[Exercise aim]
Produce the records below again, word for word, but stop after the line that contains "Open the 渲染 menu in the top bar".

[Exercise input]
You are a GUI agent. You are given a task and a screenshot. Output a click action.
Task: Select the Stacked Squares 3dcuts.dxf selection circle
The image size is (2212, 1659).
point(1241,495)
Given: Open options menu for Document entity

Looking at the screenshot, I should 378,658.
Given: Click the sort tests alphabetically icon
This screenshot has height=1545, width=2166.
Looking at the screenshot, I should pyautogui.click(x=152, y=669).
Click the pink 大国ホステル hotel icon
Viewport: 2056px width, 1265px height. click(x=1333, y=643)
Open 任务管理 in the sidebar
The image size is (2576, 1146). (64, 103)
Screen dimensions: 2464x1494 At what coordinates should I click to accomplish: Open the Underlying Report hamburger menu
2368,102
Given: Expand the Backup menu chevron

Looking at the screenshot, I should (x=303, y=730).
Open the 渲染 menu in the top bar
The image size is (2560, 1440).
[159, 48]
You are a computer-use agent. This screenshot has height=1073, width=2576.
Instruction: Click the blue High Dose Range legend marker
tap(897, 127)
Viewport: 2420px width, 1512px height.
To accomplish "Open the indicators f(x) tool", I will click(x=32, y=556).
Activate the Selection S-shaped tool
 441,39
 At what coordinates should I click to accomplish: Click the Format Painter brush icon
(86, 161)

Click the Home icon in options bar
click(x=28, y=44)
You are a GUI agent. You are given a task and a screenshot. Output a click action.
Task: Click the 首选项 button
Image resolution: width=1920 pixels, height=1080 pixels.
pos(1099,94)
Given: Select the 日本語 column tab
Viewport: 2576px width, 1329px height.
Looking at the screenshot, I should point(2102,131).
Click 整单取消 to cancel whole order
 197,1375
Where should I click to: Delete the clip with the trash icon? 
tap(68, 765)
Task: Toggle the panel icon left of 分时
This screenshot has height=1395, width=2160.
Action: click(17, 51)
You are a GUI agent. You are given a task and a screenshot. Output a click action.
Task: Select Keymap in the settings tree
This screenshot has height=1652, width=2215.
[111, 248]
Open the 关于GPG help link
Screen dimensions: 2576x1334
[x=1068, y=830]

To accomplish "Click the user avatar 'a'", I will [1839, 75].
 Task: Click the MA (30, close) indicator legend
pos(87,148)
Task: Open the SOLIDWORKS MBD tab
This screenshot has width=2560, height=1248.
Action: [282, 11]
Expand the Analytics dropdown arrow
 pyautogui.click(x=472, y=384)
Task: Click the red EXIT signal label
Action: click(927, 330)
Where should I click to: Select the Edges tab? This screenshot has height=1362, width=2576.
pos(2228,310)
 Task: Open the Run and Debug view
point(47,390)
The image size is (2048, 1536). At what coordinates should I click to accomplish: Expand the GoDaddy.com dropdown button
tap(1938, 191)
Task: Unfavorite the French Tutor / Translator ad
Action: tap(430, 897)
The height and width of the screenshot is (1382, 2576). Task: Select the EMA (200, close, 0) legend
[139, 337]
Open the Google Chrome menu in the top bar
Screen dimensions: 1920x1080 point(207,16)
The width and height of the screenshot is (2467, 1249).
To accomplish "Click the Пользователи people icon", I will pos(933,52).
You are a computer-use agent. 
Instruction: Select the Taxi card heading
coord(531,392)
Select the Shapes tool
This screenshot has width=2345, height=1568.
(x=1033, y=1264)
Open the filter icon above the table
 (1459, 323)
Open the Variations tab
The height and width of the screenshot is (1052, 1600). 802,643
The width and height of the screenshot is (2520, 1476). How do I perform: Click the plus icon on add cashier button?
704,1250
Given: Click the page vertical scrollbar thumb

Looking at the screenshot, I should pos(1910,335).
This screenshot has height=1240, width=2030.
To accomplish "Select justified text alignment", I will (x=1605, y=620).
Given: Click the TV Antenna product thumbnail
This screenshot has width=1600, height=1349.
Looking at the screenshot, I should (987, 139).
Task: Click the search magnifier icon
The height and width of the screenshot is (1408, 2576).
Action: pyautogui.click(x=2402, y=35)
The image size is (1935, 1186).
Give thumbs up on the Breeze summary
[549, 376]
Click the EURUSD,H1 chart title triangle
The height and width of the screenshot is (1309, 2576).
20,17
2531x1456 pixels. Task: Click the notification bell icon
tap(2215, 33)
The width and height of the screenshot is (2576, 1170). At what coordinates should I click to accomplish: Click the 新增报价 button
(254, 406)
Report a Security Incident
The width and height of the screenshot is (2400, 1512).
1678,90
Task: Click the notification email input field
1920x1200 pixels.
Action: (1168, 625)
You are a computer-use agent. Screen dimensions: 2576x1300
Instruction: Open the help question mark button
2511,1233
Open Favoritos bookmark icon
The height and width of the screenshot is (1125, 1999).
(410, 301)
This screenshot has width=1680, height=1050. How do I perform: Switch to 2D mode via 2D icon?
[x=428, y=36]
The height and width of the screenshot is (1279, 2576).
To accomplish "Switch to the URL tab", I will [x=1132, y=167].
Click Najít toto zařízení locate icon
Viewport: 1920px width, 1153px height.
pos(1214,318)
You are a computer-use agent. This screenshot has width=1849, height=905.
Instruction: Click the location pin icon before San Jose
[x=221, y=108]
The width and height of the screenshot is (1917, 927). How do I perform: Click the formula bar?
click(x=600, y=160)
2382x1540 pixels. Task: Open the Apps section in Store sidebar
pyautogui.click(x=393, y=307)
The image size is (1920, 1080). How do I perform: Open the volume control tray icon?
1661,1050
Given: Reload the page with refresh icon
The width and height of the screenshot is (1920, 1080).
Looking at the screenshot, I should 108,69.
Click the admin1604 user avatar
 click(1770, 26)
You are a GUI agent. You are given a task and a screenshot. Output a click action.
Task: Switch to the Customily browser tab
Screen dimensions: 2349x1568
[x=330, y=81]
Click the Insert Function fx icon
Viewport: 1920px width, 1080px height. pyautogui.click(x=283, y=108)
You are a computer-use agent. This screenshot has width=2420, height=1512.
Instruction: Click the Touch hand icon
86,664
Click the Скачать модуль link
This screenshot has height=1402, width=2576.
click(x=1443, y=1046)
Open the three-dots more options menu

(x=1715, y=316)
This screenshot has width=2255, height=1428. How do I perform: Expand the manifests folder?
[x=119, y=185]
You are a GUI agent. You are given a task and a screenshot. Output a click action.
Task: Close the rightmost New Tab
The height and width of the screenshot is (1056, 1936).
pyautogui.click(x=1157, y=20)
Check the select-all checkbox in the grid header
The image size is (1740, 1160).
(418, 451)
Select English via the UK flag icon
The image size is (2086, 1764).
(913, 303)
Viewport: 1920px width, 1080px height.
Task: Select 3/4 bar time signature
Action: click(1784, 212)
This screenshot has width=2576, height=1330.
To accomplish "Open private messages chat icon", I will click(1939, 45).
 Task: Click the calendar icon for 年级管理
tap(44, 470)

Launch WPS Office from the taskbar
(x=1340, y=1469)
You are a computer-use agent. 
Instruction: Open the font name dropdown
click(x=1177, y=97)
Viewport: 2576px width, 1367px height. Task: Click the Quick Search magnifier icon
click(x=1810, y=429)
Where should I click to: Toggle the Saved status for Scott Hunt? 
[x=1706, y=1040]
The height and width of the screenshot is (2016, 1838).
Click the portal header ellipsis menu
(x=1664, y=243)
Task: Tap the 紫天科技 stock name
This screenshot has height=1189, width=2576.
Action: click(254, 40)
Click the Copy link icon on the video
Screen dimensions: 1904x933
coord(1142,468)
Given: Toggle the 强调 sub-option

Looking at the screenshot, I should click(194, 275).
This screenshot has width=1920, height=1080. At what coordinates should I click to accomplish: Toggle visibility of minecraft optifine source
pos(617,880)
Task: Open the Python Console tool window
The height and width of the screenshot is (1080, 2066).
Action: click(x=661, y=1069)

[Solution for this task]
You are a GUI agent. You are given a task and a screenshot. Output a click action.
Task: Select the Stacked Squares 3dcuts.dxf selection circle
The image size is (2212, 1659).
point(1241,495)
Given: Open options menu for Document entity

Looking at the screenshot, I should 378,658.
Given: Click the sort tests alphabetically icon
This screenshot has height=1545, width=2166.
Looking at the screenshot, I should pyautogui.click(x=152, y=669).
Click the pink 大国ホステル hotel icon
Viewport: 2056px width, 1265px height. click(x=1333, y=643)
Open 任务管理 in the sidebar
The image size is (2576, 1146). (64, 103)
Screen dimensions: 2464x1494 At what coordinates should I click to accomplish: Open the Underlying Report hamburger menu
2368,102
Given: Expand the Backup menu chevron

Looking at the screenshot, I should (x=303, y=730).
Open the 渲染 menu in the top bar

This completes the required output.